◆ Written exercise
Put the lines of the material below into a Markdown table with two columns, Row and Material line. Start at the line that contains "Select the 6/17/2025", end at the line that contains "click(292, 67)", number each row, and leave out blank lines.
== Records for the exercise ==
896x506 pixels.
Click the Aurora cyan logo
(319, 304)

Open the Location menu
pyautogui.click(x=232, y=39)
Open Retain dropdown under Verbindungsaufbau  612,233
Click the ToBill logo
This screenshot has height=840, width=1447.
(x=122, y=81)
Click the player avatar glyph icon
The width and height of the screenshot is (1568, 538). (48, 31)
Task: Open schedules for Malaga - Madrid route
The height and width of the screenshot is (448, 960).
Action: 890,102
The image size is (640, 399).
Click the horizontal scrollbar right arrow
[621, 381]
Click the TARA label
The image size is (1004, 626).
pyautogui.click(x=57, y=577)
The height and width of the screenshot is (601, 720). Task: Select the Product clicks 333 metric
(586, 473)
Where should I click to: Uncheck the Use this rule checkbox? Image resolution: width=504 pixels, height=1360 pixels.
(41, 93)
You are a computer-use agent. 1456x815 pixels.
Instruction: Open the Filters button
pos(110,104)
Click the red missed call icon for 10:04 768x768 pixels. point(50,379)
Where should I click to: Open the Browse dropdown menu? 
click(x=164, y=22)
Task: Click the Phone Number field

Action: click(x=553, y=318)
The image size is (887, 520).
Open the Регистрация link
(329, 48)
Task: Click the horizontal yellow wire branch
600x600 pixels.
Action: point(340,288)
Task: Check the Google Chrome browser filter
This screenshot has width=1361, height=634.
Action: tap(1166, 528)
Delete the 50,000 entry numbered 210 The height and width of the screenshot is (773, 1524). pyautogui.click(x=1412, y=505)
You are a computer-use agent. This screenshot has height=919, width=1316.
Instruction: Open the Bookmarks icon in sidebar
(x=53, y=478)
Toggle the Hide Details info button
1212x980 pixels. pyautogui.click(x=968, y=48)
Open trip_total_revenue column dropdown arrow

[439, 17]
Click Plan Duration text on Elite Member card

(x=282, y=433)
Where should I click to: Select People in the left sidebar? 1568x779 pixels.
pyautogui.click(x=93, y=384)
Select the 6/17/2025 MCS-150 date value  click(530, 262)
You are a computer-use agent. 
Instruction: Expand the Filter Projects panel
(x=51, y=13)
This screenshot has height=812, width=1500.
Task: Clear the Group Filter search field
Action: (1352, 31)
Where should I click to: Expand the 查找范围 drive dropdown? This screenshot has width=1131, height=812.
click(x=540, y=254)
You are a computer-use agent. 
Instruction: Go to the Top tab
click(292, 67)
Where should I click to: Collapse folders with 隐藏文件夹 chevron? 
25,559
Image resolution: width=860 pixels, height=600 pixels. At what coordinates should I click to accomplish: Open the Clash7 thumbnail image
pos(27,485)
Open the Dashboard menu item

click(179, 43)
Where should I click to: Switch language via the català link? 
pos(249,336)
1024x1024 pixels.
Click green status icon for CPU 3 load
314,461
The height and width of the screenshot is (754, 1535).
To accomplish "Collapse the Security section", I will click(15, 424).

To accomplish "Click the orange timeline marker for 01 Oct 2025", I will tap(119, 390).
===
◆ Answer for this exercise
| Row | Material line |
|---|---|
| 1 | Select the 6/17/2025 MCS-150 date value  click(530, 262) |
| 2 | You are a computer-use agent.  |
| 3 | Instruction: Expand the Filter Projects panel |
| 4 | (x=51, y=13) |
| 5 | This screenshot has height=812, width=1500. |
| 6 | Task: Clear the Group Filter search field |
| 7 | Action: (1352, 31) |
| 8 | Where should I click to: Expand the 查找范围 drive dropdown? This screenshot has width=1131, height=812. |
| 9 | click(x=540, y=254) |
| 10 | You are a computer-use agent.  |
| 11 | Instruction: Go to the Top tab |
| 12 | click(292, 67) |